Rich Wiles’s intimate, evocative photography has been praised as art that gives voice to the voiceless. That’s a compliment Wiles couldn’t be less happy to receive. For the longtime “participatory photographer” whose current work documents the experiences of refugees and asylum seekers, the people he photographs undeniably have voices and plenty to say. And in a new multimedia project aimed at bridging the gap between their experiences and those of British schoolchildren, Wiles hopes he can amplify them.

Wiles describes his project, “Ongoing Journeys,” as an interactive, web-based multimedia platform which uses photography, audio and the moving image as a vehicle through which displaced people tell their own stories.

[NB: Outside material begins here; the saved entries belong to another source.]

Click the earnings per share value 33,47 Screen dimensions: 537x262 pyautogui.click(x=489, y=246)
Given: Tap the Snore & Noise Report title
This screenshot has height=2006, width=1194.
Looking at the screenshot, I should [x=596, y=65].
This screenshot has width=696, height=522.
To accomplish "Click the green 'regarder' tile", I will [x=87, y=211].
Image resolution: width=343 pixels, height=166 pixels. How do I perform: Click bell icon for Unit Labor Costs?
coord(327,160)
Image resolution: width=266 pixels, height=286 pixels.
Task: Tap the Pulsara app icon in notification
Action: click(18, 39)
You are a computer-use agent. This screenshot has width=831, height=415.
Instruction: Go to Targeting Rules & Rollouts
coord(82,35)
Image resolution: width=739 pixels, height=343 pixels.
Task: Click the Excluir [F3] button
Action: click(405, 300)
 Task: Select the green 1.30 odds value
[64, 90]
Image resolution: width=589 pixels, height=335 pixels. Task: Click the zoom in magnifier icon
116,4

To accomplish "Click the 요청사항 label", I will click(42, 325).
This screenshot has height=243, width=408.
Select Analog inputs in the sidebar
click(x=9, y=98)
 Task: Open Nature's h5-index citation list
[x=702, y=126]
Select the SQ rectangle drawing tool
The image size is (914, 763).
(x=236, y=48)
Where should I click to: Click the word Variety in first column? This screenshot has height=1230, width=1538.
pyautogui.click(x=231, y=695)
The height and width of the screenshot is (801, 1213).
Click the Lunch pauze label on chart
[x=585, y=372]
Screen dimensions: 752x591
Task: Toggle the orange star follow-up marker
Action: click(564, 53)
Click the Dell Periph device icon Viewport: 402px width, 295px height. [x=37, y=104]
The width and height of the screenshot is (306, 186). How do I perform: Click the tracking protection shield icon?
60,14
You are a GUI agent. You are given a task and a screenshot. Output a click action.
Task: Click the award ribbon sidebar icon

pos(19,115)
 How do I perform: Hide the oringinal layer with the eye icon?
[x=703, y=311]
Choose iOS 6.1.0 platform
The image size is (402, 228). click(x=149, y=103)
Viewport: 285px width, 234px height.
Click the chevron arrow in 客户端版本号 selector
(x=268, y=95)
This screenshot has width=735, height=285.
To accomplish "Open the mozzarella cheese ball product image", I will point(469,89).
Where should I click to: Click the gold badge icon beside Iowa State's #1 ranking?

The interactive nature of it, wherein students can query the people they see on-screen about their lives and experiences, turns what might otherwise be a static presentation into a vehicle of dialogue.

“It’s very much about trying to create a space in which young people know who displaced people are and learn something about them on a very human level,” says Wiles.

The three-part project has already taken more than a year of full-time effort during which Wiles slipped in and out of the lives of displaced people in his local area, capturing their struggles, triumphs and all the little moments spent navigating new lives. The concept won the 2017 St. Hugh’s Arts Award and was shortlisted for the 2018 UNHCR Innovation Award for the novel way it creates a virtual meeting place between displaced people and the wider public.

Wiles answered questions about the impetus behind “Ongoing Journeys” and the impact he hopes it can have.

Q: Who will users spend time getting to know in “Ongoing Journeys?”

A: Part of the project takes you into the lives of a family of Syrian refugees who officially resettled in the U.K. in 2017. I’ve worked full time with the family for over a year, documenting every aspect of their lives in great depth.

You begin with introductions, finding out why they came to the U.K. and what happened to them in Syria. Then you learn what it looked like for them to come to the U.K.: what it meant to them, how it happened and how they began to settle in.

There’s a section focused on their new lives in the U.K. and what steps they are making to integrate, like joining after-school activities, playing sports, eating new foods. These are the things I’m interested in – what does it actually mean to integrate and what questions of identity crop up through this process?

Finally, I look at their lives in exile, and the experience of being a refugee. The family I follow closely lived in a small neighborhood in Homs, Syria, with all their extended family. Now, they’re displaced in various countries around the world. For them and many refugees I’ve met, this is the hardest thing about being displaced. It’s not about trying to resettle, learn a new language, trying to get a driver’s license. It’s about being separated from family.

This Syrian family and my own have shared a lot through this project and become great friends through this. It’s been a real honor being allowed into their lives and our two families have now become quite close.

Q: What other stories can be explored in this project?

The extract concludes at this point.